わたしは別の職員が手持ち無沙汰に持っていた新聞を借り、それを読んだ。まずはなによりも、ここの時勢を知るべきだと思ったのだ。自分が知りえる単語を拾いながら、一面の記事を読んだ。
「まほう、つかい、募集」
内容は、どうやら王宮で魔法使いを募集しているらしいということだった。王宮、魔法使い。前世では決して聞くことのなかった単語に眉を顰める。

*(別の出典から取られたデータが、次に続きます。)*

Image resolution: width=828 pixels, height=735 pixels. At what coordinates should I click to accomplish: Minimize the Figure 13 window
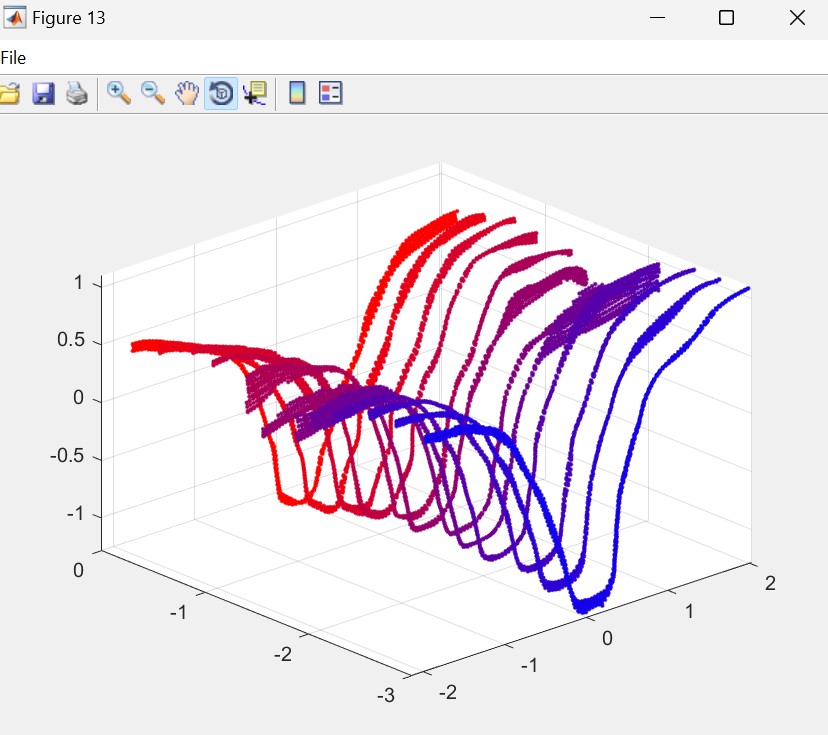(x=657, y=18)
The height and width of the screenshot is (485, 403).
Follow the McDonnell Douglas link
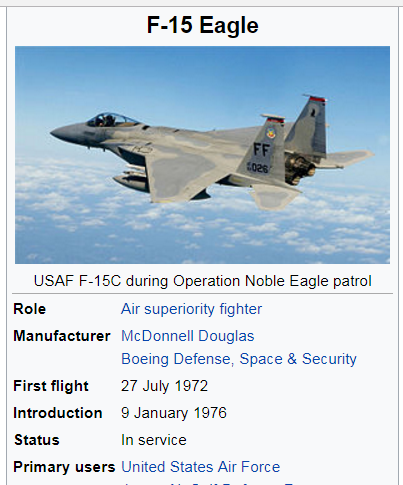click(x=188, y=336)

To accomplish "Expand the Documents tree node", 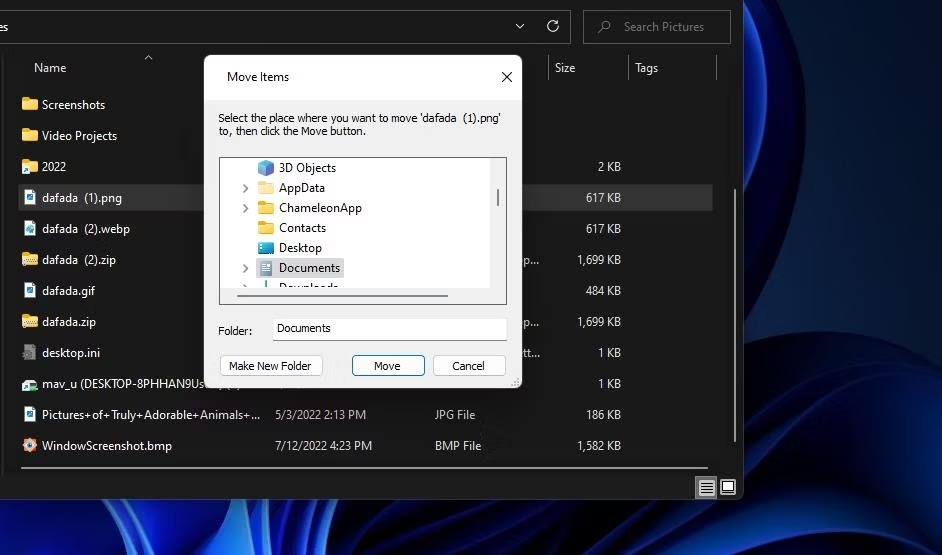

「なんてこったい!」ファンタジー! ここはファンタジーの世界だったのだ!
職員が何事かとわたしの持っている新聞を取り上げ、「ははん」と訳知り顔で笑った。
「ベニは魔法使いになりたいのねぇ。いいわよぅ、魔法使いは。給料はいいし、なによりエリートだもの。王宮でも、どこでだって働き手はあるわぁ。
なれたらの話だけれど」
職員はぽんとわたしの頭を撫でて意地の悪い笑みを浮かべた。魔法使い。エリートで、稼ぎが良くて、働き手はある。魔法使いになれば、こんな汚い最悪の場所から、わたしは逃げ出せる。暖かい部屋で、ふわふわのベッドに暖かい毛布に包まって寝れる。毎日お腹いっぱいおいしいご飯が食べられる。
魔法使い!
なんて甘美な響きなのだろう!
そうよ、わたしは魔法使いになるのよ。
決意するようにダン、と強く足を踏み鳴らす。小汚い面をしたやせこけた子供。今の私はそれでしかないけれど、将来は絶対、金を稼ぐ魔法使いになるのだ。